- Requirement:
Report, in full, each line of the material below in which the string "bottom" occurs.

══════════════════════════════

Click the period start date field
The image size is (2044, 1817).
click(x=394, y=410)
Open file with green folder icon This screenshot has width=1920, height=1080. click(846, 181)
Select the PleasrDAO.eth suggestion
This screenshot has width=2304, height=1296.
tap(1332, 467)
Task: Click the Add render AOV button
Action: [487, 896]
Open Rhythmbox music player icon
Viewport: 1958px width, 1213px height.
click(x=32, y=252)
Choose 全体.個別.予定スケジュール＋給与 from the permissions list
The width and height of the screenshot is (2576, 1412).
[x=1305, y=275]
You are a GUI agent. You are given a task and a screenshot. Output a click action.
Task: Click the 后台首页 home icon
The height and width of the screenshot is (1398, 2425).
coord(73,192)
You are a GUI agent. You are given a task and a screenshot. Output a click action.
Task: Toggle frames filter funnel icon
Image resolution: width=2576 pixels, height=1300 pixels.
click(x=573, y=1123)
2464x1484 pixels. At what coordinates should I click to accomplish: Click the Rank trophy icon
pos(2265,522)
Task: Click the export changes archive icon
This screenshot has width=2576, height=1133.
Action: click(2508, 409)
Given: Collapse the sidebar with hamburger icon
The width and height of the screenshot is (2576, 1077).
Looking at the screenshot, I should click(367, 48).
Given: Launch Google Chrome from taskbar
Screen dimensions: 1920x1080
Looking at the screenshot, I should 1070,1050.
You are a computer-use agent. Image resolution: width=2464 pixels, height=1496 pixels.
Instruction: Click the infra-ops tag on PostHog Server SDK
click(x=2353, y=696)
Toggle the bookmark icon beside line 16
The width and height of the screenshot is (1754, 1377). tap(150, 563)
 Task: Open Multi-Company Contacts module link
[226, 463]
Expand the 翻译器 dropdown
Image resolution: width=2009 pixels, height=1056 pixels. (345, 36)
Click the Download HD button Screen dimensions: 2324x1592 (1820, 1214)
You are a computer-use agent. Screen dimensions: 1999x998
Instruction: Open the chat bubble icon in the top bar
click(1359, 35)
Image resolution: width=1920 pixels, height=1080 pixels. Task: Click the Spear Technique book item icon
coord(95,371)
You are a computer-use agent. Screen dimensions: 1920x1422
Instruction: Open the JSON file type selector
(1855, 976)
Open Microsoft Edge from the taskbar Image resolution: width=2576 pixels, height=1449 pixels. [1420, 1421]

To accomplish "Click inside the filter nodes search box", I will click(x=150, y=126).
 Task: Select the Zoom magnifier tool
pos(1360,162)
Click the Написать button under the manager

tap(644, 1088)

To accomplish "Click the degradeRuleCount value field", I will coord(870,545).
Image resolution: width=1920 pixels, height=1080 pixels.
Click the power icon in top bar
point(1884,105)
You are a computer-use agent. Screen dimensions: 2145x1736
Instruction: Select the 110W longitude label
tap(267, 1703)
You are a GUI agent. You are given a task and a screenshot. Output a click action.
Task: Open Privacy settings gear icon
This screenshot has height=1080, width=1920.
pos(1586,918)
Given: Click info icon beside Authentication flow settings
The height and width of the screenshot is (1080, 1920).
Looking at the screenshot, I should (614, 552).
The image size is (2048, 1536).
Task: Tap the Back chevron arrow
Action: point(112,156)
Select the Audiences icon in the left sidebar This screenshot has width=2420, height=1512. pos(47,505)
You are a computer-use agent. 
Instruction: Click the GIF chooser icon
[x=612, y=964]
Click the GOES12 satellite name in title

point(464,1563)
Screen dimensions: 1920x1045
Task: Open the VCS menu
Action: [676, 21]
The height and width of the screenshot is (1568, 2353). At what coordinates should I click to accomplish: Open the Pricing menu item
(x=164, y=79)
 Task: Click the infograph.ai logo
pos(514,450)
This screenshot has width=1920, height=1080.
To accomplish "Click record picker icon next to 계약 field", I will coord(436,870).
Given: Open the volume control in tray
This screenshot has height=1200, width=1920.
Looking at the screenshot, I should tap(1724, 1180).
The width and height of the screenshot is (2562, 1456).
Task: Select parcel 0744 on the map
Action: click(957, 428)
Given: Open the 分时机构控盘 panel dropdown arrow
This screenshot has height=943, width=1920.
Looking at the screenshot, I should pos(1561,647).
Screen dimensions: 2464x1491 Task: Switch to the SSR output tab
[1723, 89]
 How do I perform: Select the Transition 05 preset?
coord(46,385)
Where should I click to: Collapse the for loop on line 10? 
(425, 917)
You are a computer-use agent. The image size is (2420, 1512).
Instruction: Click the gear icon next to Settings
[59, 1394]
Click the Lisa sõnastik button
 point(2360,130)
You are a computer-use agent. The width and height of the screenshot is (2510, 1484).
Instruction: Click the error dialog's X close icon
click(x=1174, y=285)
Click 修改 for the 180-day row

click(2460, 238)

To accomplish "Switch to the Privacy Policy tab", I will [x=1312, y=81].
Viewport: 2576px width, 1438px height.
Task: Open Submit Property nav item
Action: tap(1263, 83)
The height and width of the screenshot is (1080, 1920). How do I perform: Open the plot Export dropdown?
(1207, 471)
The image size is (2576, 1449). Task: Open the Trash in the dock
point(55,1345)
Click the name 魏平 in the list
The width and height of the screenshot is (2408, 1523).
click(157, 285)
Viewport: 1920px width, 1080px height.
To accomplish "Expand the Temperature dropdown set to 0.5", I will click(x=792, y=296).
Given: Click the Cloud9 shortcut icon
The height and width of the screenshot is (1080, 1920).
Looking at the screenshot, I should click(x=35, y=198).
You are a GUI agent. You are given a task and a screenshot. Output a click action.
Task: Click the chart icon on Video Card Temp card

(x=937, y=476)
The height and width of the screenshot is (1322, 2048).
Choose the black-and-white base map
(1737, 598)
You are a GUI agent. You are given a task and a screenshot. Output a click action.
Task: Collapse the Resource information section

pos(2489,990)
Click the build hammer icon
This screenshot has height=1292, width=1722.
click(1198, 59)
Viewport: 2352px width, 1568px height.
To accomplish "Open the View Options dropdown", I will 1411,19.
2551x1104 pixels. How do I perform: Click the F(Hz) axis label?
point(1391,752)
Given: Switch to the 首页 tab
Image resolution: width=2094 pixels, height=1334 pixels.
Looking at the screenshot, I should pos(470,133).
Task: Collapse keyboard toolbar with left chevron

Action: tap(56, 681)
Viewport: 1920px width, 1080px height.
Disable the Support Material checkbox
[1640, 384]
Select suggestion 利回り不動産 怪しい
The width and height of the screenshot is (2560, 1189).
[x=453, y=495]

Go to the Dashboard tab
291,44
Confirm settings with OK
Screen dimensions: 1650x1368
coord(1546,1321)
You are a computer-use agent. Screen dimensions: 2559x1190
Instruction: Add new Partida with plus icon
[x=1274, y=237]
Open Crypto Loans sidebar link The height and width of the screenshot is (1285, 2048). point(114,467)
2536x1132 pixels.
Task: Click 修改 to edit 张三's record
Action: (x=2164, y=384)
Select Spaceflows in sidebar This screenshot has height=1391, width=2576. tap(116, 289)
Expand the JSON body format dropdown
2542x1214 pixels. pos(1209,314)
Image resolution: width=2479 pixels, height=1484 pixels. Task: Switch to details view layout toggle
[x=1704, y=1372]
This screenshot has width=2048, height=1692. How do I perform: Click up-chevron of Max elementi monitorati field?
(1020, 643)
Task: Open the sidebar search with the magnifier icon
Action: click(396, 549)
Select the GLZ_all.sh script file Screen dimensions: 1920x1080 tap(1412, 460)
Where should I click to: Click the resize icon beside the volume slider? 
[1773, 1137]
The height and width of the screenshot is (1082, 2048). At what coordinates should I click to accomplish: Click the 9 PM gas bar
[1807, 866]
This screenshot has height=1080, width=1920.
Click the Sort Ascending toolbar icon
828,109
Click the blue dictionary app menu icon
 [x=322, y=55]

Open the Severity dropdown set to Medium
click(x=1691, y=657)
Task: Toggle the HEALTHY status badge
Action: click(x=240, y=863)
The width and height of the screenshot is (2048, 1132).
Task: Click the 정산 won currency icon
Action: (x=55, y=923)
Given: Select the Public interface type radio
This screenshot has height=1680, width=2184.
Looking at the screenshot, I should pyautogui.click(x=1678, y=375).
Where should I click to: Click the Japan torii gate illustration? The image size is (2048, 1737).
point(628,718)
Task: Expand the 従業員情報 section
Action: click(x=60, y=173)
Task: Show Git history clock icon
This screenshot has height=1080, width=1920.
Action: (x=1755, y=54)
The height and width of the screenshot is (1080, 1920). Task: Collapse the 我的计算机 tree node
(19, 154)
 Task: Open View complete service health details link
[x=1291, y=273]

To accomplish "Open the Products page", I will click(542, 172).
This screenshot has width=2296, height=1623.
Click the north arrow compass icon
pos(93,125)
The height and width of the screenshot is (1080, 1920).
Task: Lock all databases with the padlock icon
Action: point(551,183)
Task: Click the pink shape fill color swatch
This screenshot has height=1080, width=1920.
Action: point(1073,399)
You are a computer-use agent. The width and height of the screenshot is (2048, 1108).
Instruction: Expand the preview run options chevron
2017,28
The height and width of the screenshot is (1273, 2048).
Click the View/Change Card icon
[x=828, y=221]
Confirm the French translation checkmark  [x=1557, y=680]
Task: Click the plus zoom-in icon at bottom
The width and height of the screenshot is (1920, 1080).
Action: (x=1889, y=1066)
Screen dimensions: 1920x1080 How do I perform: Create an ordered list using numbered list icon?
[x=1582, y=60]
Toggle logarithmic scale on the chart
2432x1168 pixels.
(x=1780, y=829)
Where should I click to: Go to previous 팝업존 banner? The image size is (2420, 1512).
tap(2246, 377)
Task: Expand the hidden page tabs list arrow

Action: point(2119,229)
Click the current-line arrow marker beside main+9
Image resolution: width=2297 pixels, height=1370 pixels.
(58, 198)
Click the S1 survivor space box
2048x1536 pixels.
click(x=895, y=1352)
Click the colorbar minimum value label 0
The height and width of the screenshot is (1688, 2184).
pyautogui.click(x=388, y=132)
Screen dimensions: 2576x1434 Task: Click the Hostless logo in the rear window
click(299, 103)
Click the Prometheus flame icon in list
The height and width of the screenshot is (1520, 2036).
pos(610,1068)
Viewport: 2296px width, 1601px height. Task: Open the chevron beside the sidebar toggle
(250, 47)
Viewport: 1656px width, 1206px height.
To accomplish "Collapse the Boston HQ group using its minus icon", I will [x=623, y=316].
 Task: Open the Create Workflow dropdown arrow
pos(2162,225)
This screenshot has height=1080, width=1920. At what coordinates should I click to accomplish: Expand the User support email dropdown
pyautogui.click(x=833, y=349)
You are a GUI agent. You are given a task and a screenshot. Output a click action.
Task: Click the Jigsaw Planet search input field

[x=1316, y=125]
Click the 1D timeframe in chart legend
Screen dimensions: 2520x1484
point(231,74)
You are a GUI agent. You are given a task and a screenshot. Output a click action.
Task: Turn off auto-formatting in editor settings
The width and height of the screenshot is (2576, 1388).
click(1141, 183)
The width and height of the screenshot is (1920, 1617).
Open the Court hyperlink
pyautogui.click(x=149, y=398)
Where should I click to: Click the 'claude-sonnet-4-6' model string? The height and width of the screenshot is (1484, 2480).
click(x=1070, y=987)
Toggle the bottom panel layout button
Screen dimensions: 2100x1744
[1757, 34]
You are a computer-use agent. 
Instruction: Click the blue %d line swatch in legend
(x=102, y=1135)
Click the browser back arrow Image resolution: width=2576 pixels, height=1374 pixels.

══════════════════════════════

- Worked solution:
Task: Click the plus zoom-in icon at bottom
Toggle the bottom panel layout button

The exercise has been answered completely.